• Thomas H. Coape-Arnold v. Director, Environmental Management Act

    Decision Date:
    File Numbers:
    Decision Numbers:
    Third Party:
    Pinnacle Renewable Energy Inc., Third Party


     Decision Date: November 6, 2017

    Panel: Alan Andison

    Keywords: Environmental Management Act – ss. 16, 100(1); permit amendment; air emissions; application to strike grounds for appeal

    Thomas H. Coape-Arnold appealed a decision of the Director, Environmental Management Act (the “Director”), Ministry of Environment, to amend an air emissions permit (the “Amendment”) held by Pinnacle Renewable Energy Inc. (“Pinnacle”) for its woodpellet manufacturing plant (the “Plant”) located in Lavington, approximately 15 kilometres east of Vernon, BC.

    In December 2014, the Ministry issued a permit allowing Pinnacle to discharge contaminants to the air from its new wood pellet manufacturing plant. The permit was jointly appealed by three individuals including Mr. Coape-Arnold (the “2015 Appeal”). They appealed the permit on various grounds, one of which was that the decision-maker failed to consider the emission of volatile organic compounds (“VOCs”) from the Plant. Before that appeal was heard, the Director applied to strike that particular ground of appeal. However, the appeal was resolved by mediation, and the application to strike was never adjudicated by the Board. Thereafter, the Plant operated under the permit, and its emissions were subject to repeated testing.

    On an unknown date, Pinnacle applied to amend the permit to discontinue a requirement that air be recirculated through dryers. It requested the amendment to address corrosion issues and a safety issue that presented a fire risk. The Director granted the Amendment, and he included further conditions/requirements on his own initiative.

    Mr. Coape-Arnold appealed the Amendment. His Notice of Appeal listed seven grounds for appeal, with a detailed explanation for each ground and the remedies sought.

    As a preliminary matter, the Director applied to the Board to “read-down” one ground for appeal in the Notice of Appeal, and to strike two grounds. The Director argued that ground 1 should be read-down to make it clear that this ground only applied to any “increase” in “specific” VOCs resulting from the Amendment. The Director applied to strike grounds 3 and 7 in their entirety. He submitted that ground 3 raised compliance issues that were outside of the Board’s jurisdiction in this appeal. He also submitted that ground 7, which alleged that documents were removed from a public Ministry database for a period of time for no apparent reason, was irrelevant to the Amendment, and there was no indication that Mr. Coape-Arnold was personally aggrieved by the removal of the documents; rather, the Ministry re-posted the documents at his request.

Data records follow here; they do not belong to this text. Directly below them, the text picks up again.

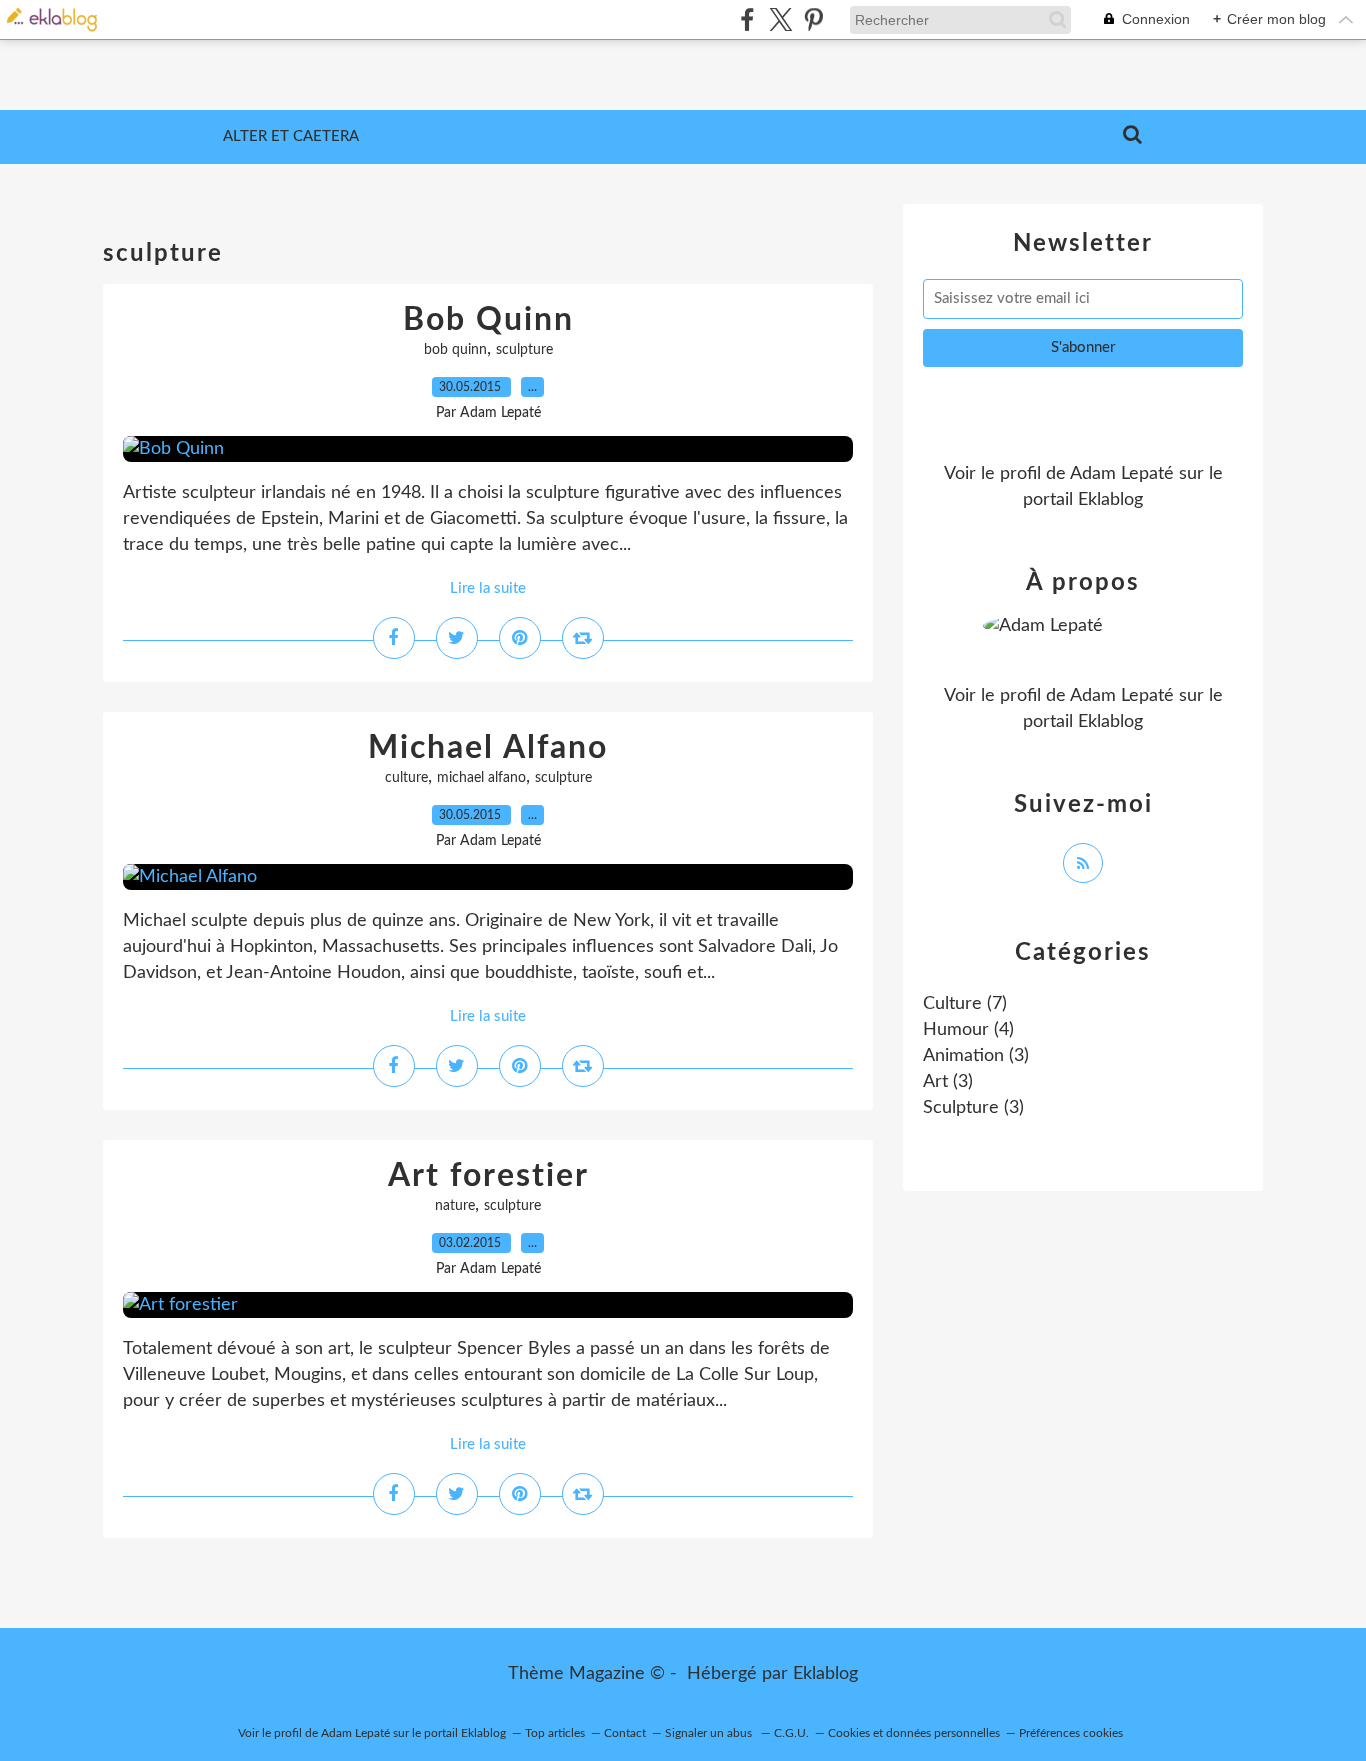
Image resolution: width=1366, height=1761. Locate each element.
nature (455, 1206)
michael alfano (481, 778)
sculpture (524, 350)
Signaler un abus (710, 1733)
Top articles (555, 1733)
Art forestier (488, 1176)
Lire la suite (488, 588)
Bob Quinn (488, 320)
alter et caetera (291, 136)
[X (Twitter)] (780, 19)
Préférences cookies (1071, 1733)
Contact (625, 1733)
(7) (965, 1004)
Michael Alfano (488, 748)
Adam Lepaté (1122, 474)
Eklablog (825, 1674)
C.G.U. (791, 1733)
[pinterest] (813, 19)
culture (406, 778)
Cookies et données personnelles (914, 1733)
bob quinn (455, 350)
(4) (968, 1030)
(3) (976, 1056)
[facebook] (747, 19)
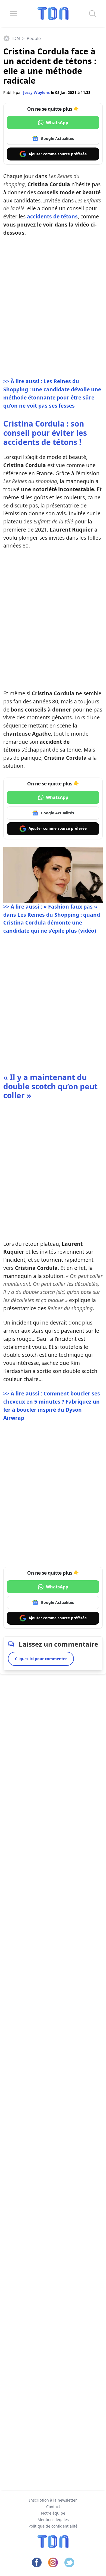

    In deciding whether to grant the Director’s application, the Board applied the test it had used in previous cases; namely, whether, on a generous reading, it was plain and obvious that the ground for appeal was beyond the Board’s jurisdiction. The Board applied that test to each ground for appeal that the Director asked to be read down or struck. The Board noted that the appeal of the Amendment did not invite a wholesale review of the original decision to issue the permit, or the terms and conditions of that permit. The grounds for appealing the Amendment must relate to, and be limited to, the Amendment.

    Regarding the request to read down ground 1, the Board found that this ground should be amended to specify that it only related to “increases” in VOCs arising from the Amendment. The Board also found that the remedy requested in relation to ground 1 should be read down such that it only applied to increases in VOCs resulting from the Amendment.

    Regarding the request to strike ground 3, the Board found that, on a generous reading, this ground was plainly and obviously beyond the Board’s jurisdiction. This ground focused on the original permit and a concern that the Ministry did not enforce the terms of that permit. Those matters were beyond the Board’s jurisdiction in the appeal of the Amendment, and it was also beyond the Board’s jurisdiction to determine whether the Ministry should conduct an investigation or pursue enforcement actions.

    Regarding the request to strike ground 7, the Board found that nothing in this ground for appeal related to the Amendment. The main focus of the ground was on the documents posted on the Ministry’s website, and the length of time they ought to remain there. While that may be a matter of general public interest, it was not a matter that fell within the scope of the appeal. The Board concluded that, even on a generous reading, this ground for appeal was plainly and obviously beyond the Board’s jurisdiction.

    Consequently, the Board granted the Director’s application to read down one ground for appeal, and strike two grounds for appeal.